Recently, semiconducting quantum dots (QDs) have attracted many attentions for their various applications to light-emitting displays (LED) and biomarkers for the detection of cancers or viruses, since QDs of CuCl2 and CdS was firstly synthesized [1, 2]. The bandgap energies of QDs could be controlled by changing the crystal sizes, then photoluminescent light color can be varied from blue to red due to their quantum confinements. The most widely studied QD material is CdSe for its stability and high quantum efficiency (QE), the rate of light emission versus incident photon. However, cadmium is a prohibited material for its toxicity. So, these days, InP QDs have been intensively researched. The InP QDs with highest QE of 100% was reported to develop QD LED by the inhibition of oxide generation on the surface of QDs with HF [3]. To improve the optical properties like QE, narrow band of PL light (smaller full-width at half maximum; FWHM), stability and the control of light color, many researches have been conducted [4-22]. It is known that the control of InP QD surfaces and InP core/shell interface is important [3, 6, 21, 22]. The adoption of halide precursor of indium is known to control the bandgap energies of InP QDs with the emission of blue, green and red color [23, 24]. Zn doping into InP QDs is known to be a good method to control the bandgap energy and improve the QE. The control of Zn/In ratio could change the P L(photoluminescence) peak wavelength and UV-Vis. absorption wavelength. N. Kirkwood et al [25] demonstrated that most of zinc atoms exist on the surface of InP QDs and only a small amount of zinc infiltrated into the lattice and contract the lattice parameter. In this study, we also change the ratio of In/(In+Zn) to investigate the effects of zinc incorporation for the InP QD core formation with the same composition of ZnSe and ZnS shell formation.

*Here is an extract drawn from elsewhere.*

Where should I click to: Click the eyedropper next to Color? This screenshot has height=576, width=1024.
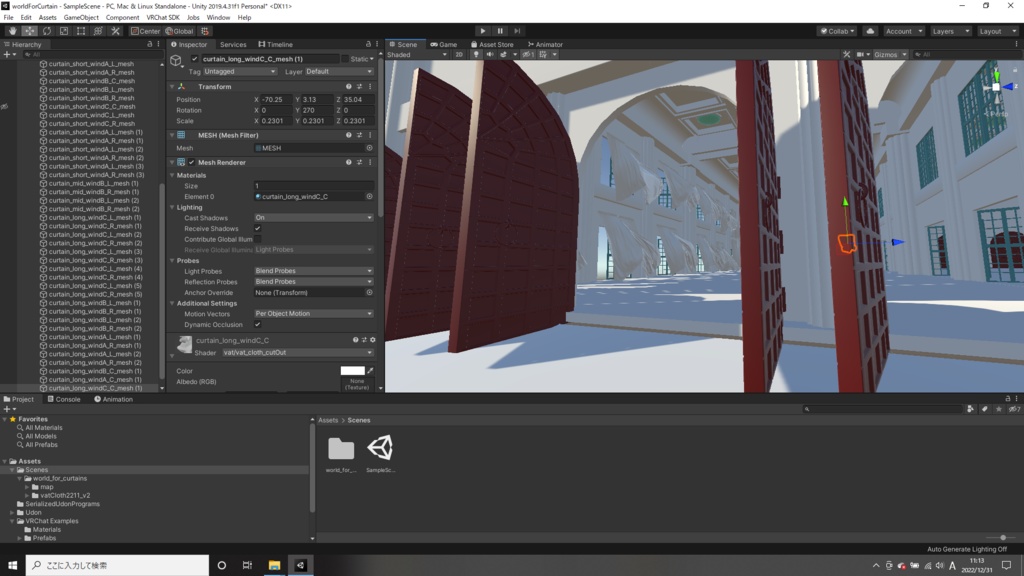click(x=370, y=371)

We will also discuss the PL quenching effects of In(Zn)P@ZnSe@ZnS QDs concentrations by FRET (Förster resonance energy transfer) phenomenon.
2.1. Chemicals
For the synthesis of In(Zn)P QD cores, indium(III) acetate (In(Ac)3, 99.99 %, Sigma Aldrich, USA) and zinc acetate (Zn(Ac)2, 99.99 %, Sigma Aldrich, USA) were purchase from Sigma Aldrich and trioctylamine was purchased from Daejung Chemical. (TOA, 99 %, Daejung, Korea) The source of phosphine was tris(trimethylsilyl)phosphine. (ca. 10 % in Hexane, (TMS)3P; TCI Tokyo, Japan)

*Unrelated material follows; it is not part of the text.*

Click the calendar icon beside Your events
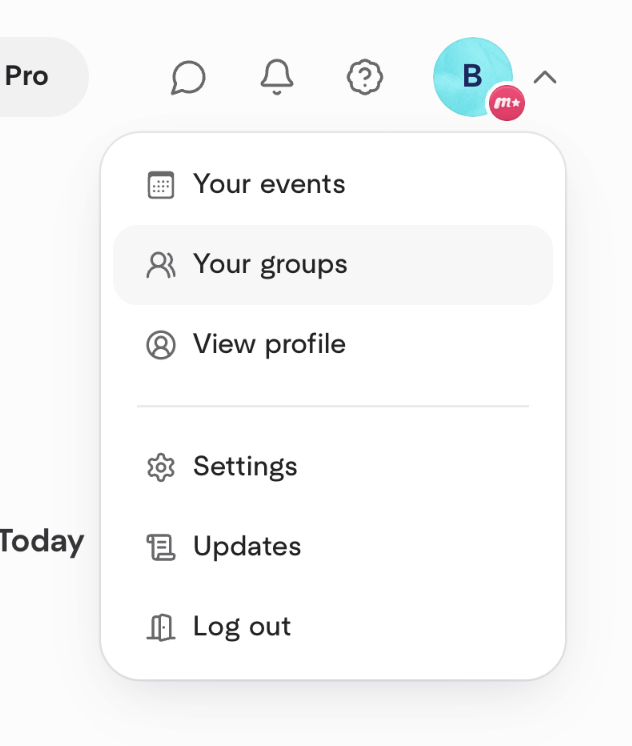The width and height of the screenshot is (632, 746). [160, 185]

The capping agent for QDs was oleic acid (OA, 90 %, Sigma Aldrich, USA) and lauric acid (LA, 98%,Sigma Aldrich, USA) and palmitic acid. (LA, 98%,Sigma Aldrich, USA) For the formation of shell, ZnSe, selenium (Se, 99.99 %, Sigma Aldrich) and trioctylphosphine (TOP, 90 %, Sigma Aldrich) were purchased from Sigma Aldrich. For ZnS shell, sulfur (S, 99.98 %, Sigma Aldrich) was used. The organic solvents for the dispersion of QDs were 1-octadecene (ODE, 90 %, Sigma Aldrich, USA) and toluene (99.8 %, Sigma Aldrich), hexane (95 %, Sigma Aldrich) and chloroform (99 %, Duksan chemical, Korea). For the purification, acetone (99.8 %, Daejung) and methyl alcohol (99.5 %, Daejung) were used.

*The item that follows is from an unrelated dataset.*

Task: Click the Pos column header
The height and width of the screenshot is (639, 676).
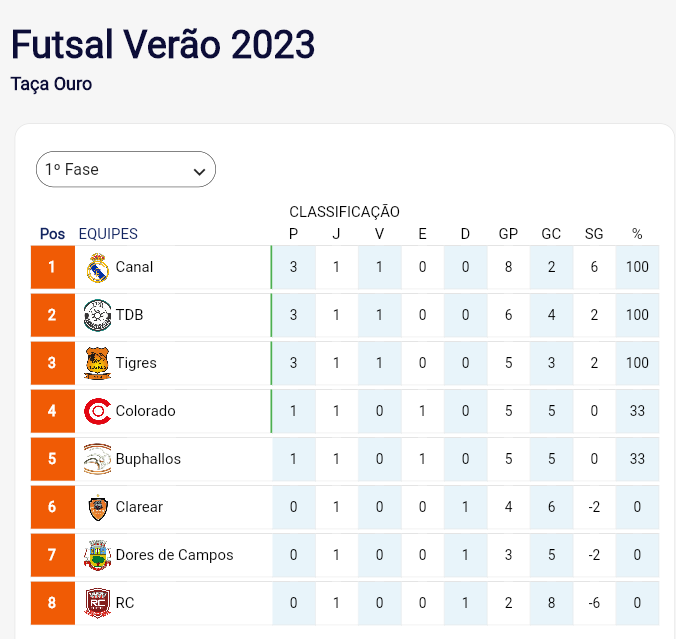Action: 53,234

2.2. Synthesis of In(Zn)P@ZnSe@ZnS QDs

2.2.1 The synthesis of In(Zn)P core

The precursor chemicals of In(Zn)P cores were In(Ac)3, (TMS)3P, Zn(Ac)2. In a 100 mL 3-neck flask, 1.2 mmol of Zn(Ac)2 was dissolved in 2.4 mmol of OA and 10mL of ODE and degassed at 120 ℃ for 1 h (~500 mTorr). The reactant solution was observed to be clear. It was cooled to R∙T under N2 and then 0.6 mmol of In(Ac)3 and 1.8mmol of LA were added. In this experiment, we varied In/(In+Zn) ratio from 0.33 to 1 by changing Zn(Ac)2 to In(Ac)3 molar ratio as shown in table 1. The reactant was degassed at 120 ℃ for 1 h again (~500 mTorr). After that, 0.4mmol (TMS)3P precursor that was dissolved in 10 mL TOP was injected after heating up to 150 ℃ under N2. The temperature was heated to 240℃ and the heating mantle was removed to cool down to below 100 ℃, rapidly. The reactant was transferred into two 50 mL conical tubes and 25 mL of acetone was added into each tube for purification. The reactant solution was centrifuged at 9,000 rpm for 5 m and the supernatant was discarded and the precipitate was taken and 25 mL of acetone was added and centrifuged at 9,000 rpm for 5 m. The purification was performed three times. Finally, the precipitate of In(Zn)P QD core was suspended in 2 mL toluene.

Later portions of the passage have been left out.